***** DATASET EXCERPTS

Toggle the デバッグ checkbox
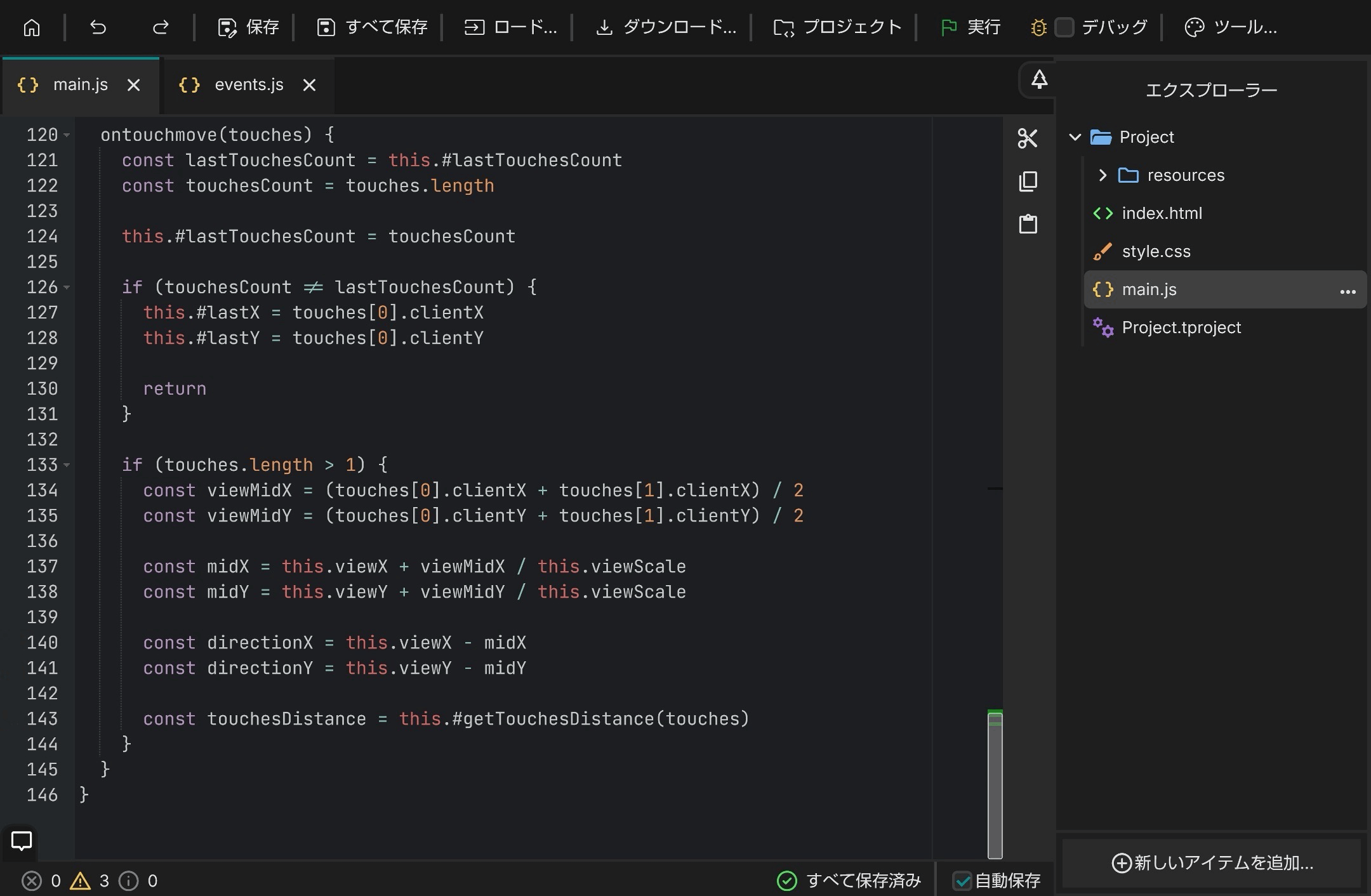 pos(1064,27)
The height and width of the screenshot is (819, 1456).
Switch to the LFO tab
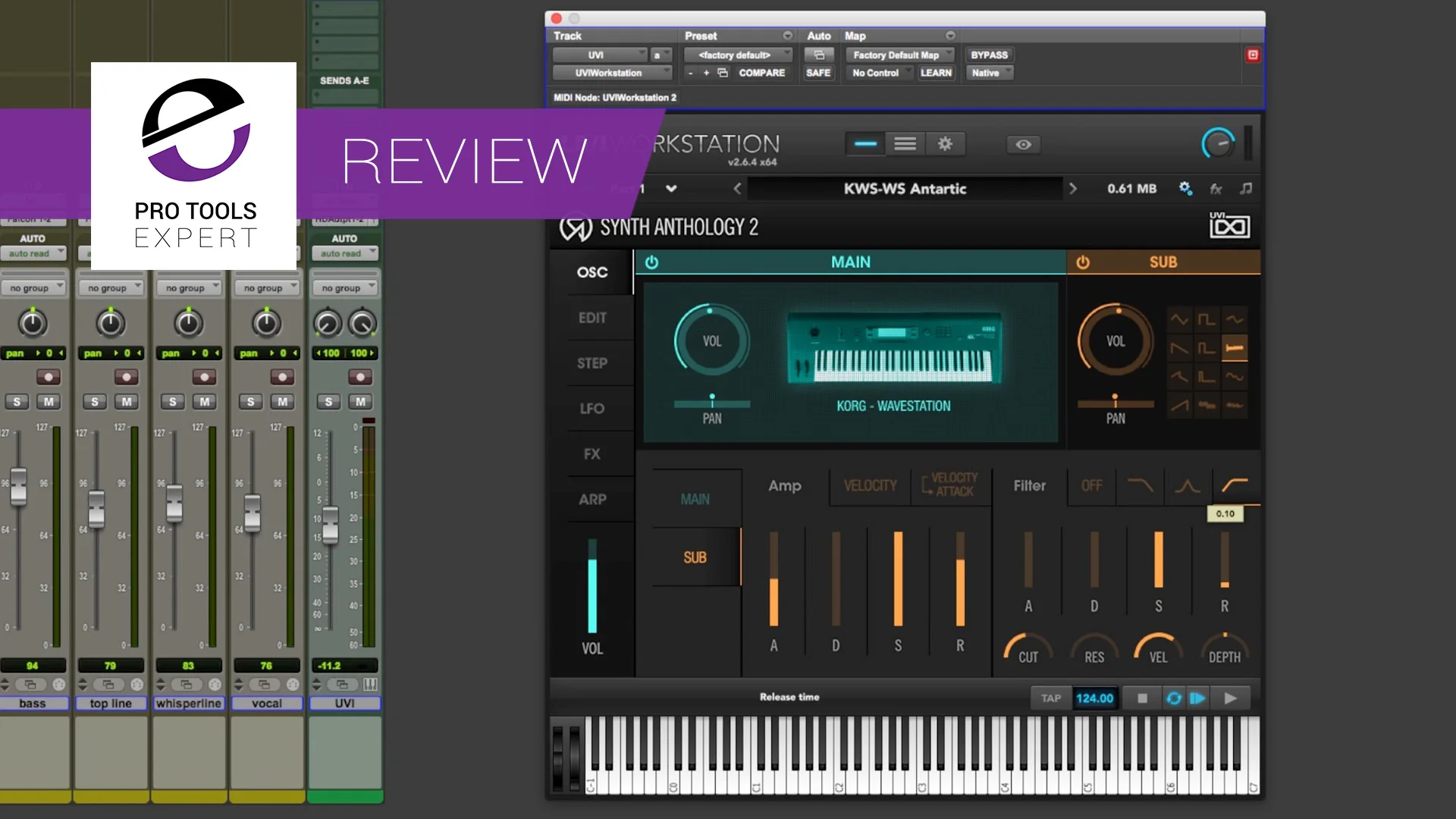coord(593,408)
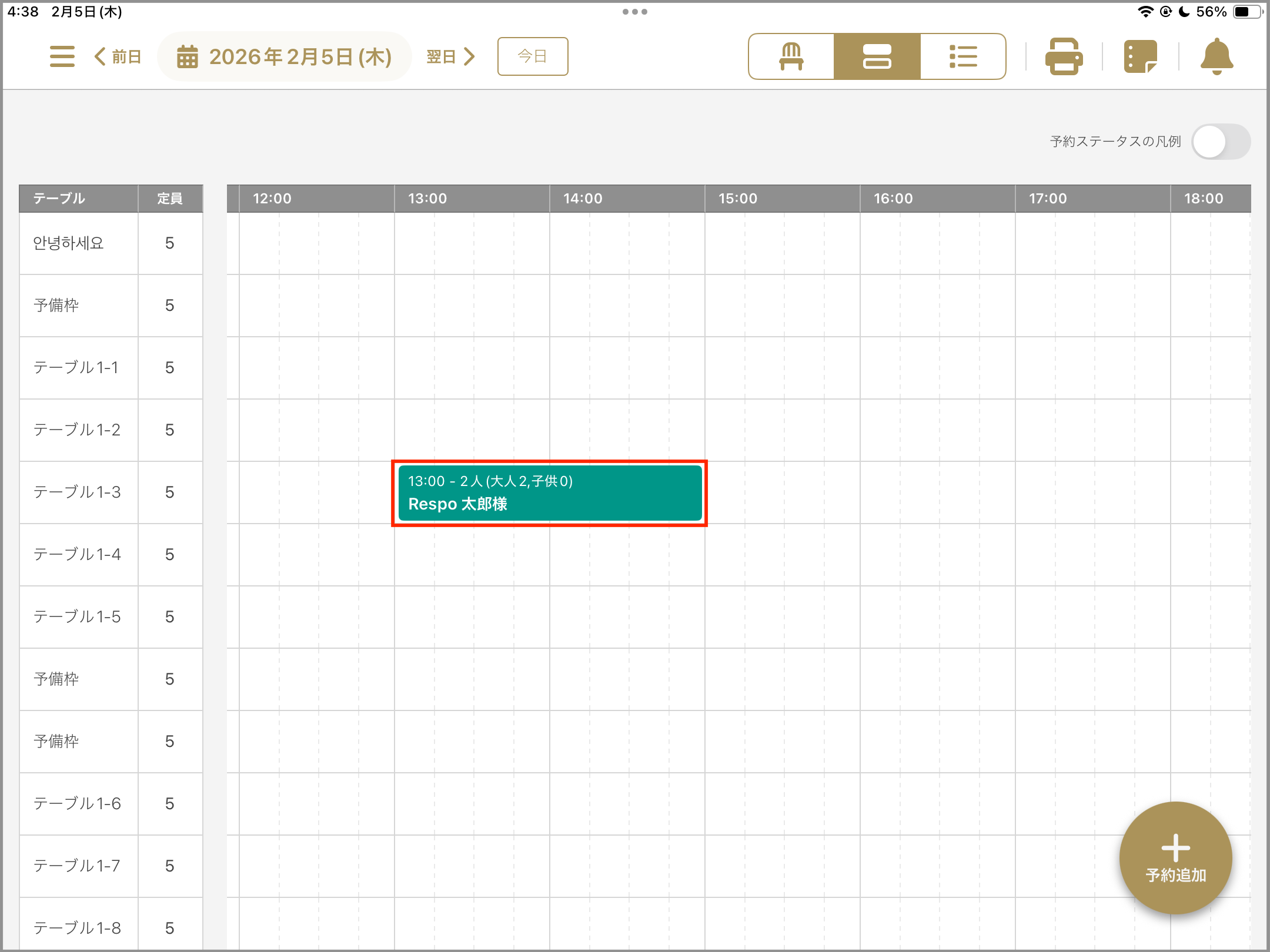The image size is (1270, 952).
Task: Click the printer icon
Action: pos(1064,56)
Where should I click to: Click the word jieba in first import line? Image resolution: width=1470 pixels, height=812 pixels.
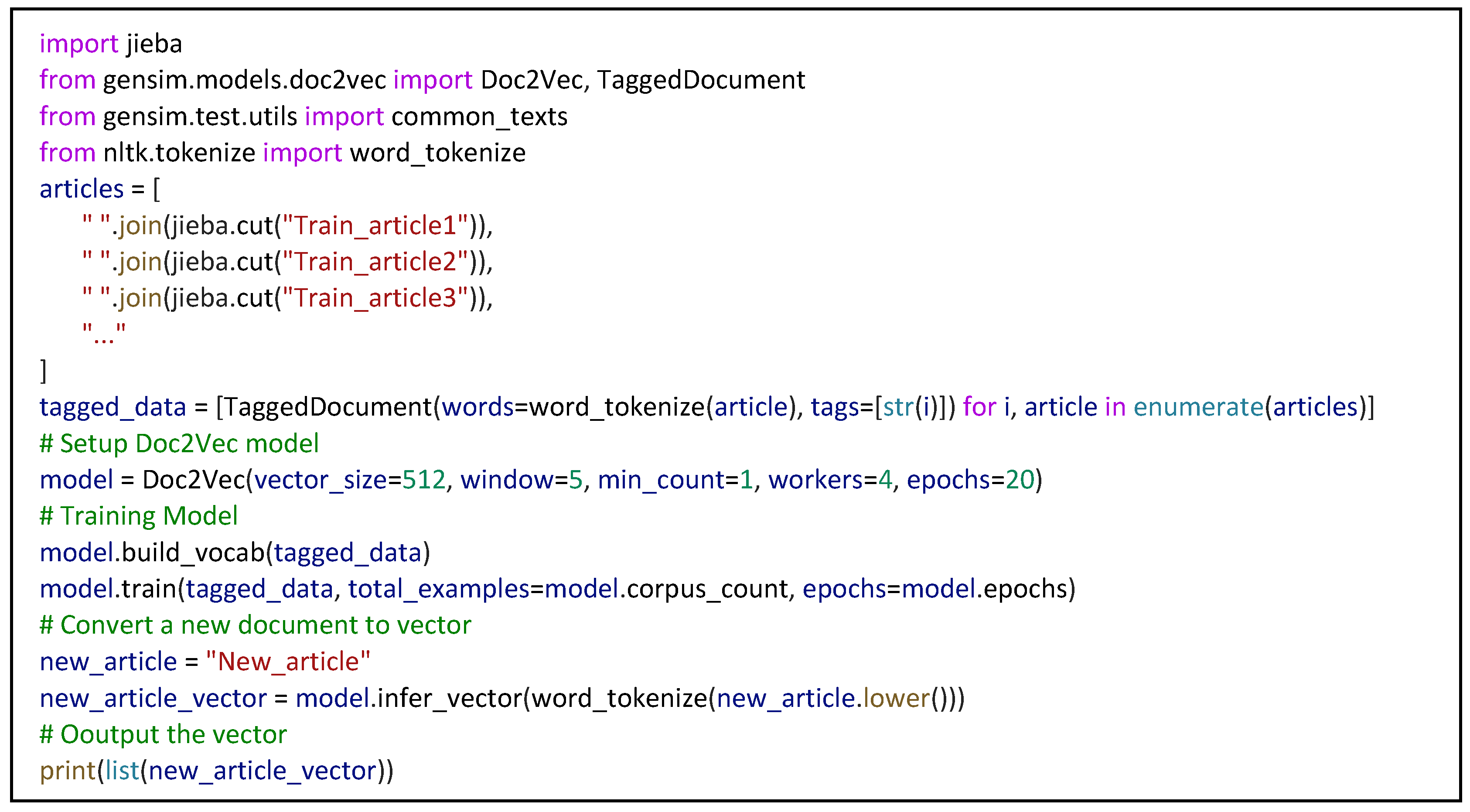(x=154, y=44)
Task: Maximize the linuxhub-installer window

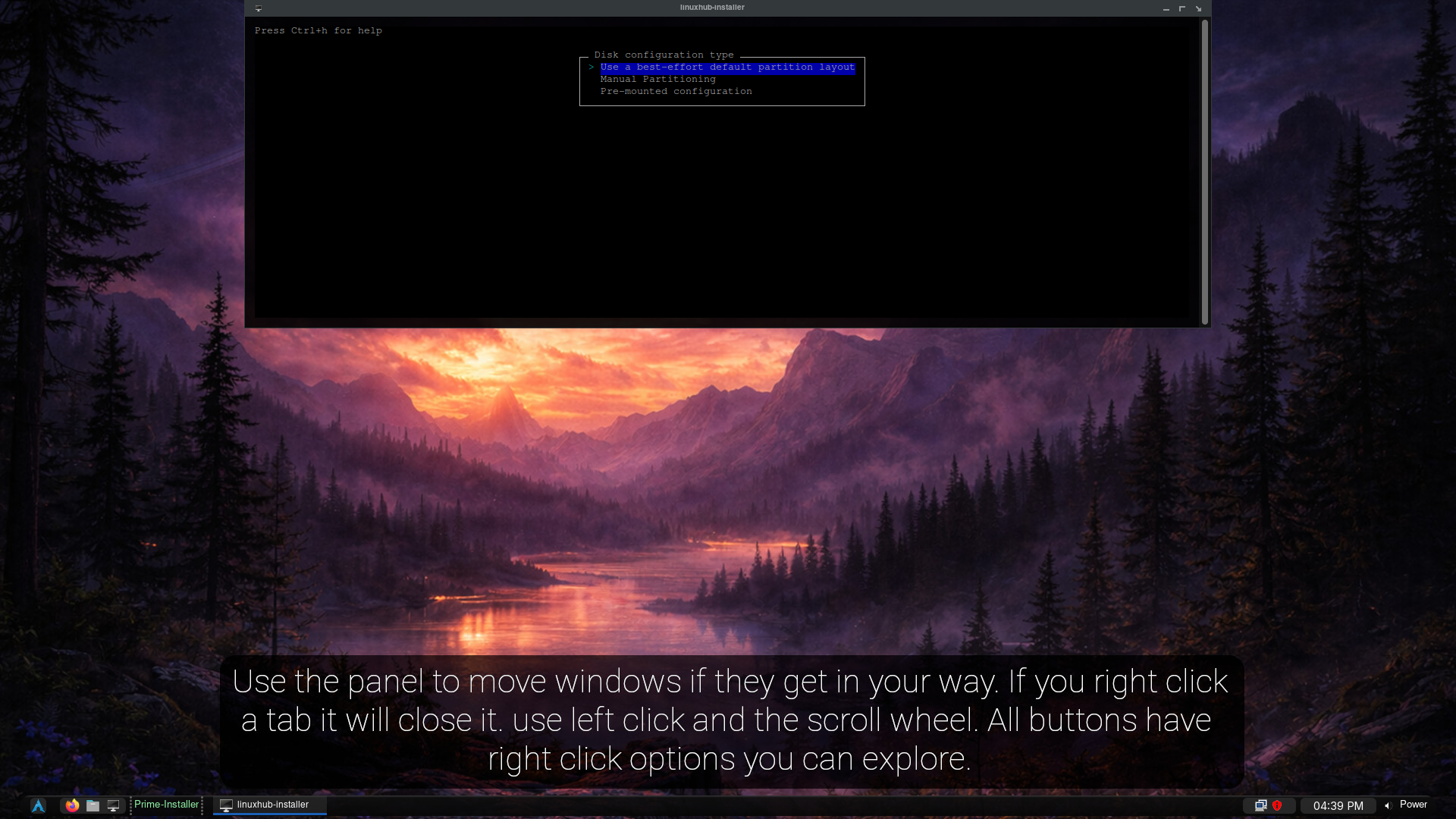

**********

» WHAT THE TASK ASKS
Quote verbatim every line starting at the line that contains "Switch to the LFO tab" and ending with the last line of the records; omit all pictures.

» WRITTEN RESPONSE
Switch to the LFO tab
coord(593,408)
The image size is (1270, 952).
Task: Click the printer icon
Action: pos(1064,56)
Where should I click to: Click the word jieba in first import line? Image resolution: width=1470 pixels, height=812 pixels.
(x=154, y=44)
Task: Maximize the linuxhub-installer window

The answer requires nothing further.